Polls ahead of the election showed that Fernandez, who takes inspiration from Nayib Bukele, the iron-fisted president of nearby El Salvador, could secure the 40 percent of votes required for a first-round victory.
A total of 20 candidates are running for the top job.
Fernandez is the protege of popular outgoing President Rodrigo Chaves, under whom she served as planning minister and chief of staff.
A victory for the 39-year-old political scientist would confirm a rightward lurch in Latin America, where conservatives in Chile, Bolivia and Honduras have come to power in recent months.
Chaves has deflected criticism for a dramatic rise in the murder rate on his watch by placing the blame on what he sees as an overly-permissive judiciary.
Costa Rica has gone from being a transit point for cocaine shipments to a logistics hub for Mexican and Colombian cartels, with a spillover of the drug trade into local communities.
The number of homicides jumped 50 percent in the past six years to 17 per 100,000 inhabitants.
Jessica Salgado, 27, said she voted for Fernandez as the continuity candidate, because she felt the government was on the right track, even if violence is on the up.
"The violence exploded because they (the government) are going after the ringleaders, it's like dragging rats out of the sewer," Salgado told AFP.
Her sister Kenia, 24, voted for an opposition candidate, however, saying more investment in education and healthcare was needed so that young people "don't go down the wrong path" into crime.
- Seeking outright majority -
Fernandez is hoping to win a big enough parliamentary majority to change the constitution and overhaul the judiciary.
Her detractors fear she could try to change the charter to allow her mentor Chaves to return as president after her four-year mandate ends.
Under the current constitution, he is barred from seeking re-election until he has been out of power for eight years.
As he voted, former president Oscar Arias, winner of the 1978 Nobel Peace Prize, warned that the "survival of democracy" was at stake.
"The first thing dictators want to do is to reform the Constitution to stay in power," he said, alluding to Chaves.
Fernandez insisted she would "safeguard democratic stability."
- Cocaine-smuggling hub -
The drug trade has sucked in the high-density "precarios" (informal settlements) of cities such as the capital San Jose, where shootouts between rival drug gangs are increasingly frequent.

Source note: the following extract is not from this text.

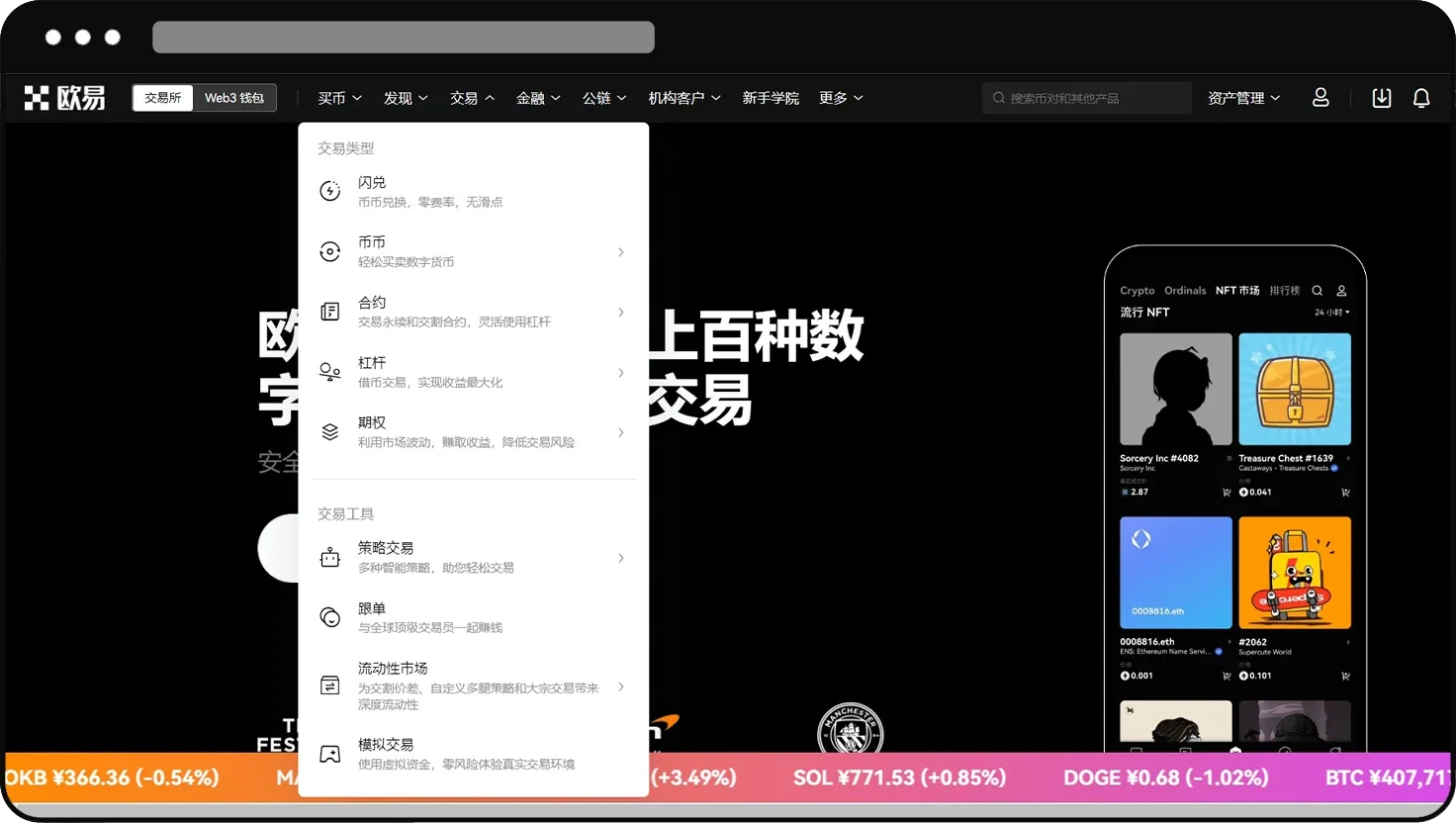This screenshot has width=1456, height=823.
Task: Click the Treasure Chest #1639 NFT thumbnail
Action: [x=1295, y=389]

Fernandez has vowed to complete construction of a maximum-security prison modelled on Bukele's brutal CECOT penitentiary.
She has also promised to stiffen prison sentences and to impose a state of emergency in areas worst hit by crime.
The opposition compares the confrontational, anti-elite discourse of Fernandez and Chaves to that of Bukele and US President Donald Trump.
Bukele is a hero for many in Latin America, credited with restoring security to a nation traumatized by crime.
He has rounded up more than 90,000 people since March 2022 as part of his war on gangs, with rights groups saying that many of those detained are innocent or minors.
About 8,000 of those arrested were later released.
"At what point did we go from dreaming of being the Switzerland of Central America to dreaming of being El Salvador?" left-wing presidential candidate Ariel Robles, who is running a distant second behind Fernandez, said during the campaign.
Another contender, centrist economist Alvaro Ramos, warned that "modern dictatorships don't always arrive with tanks."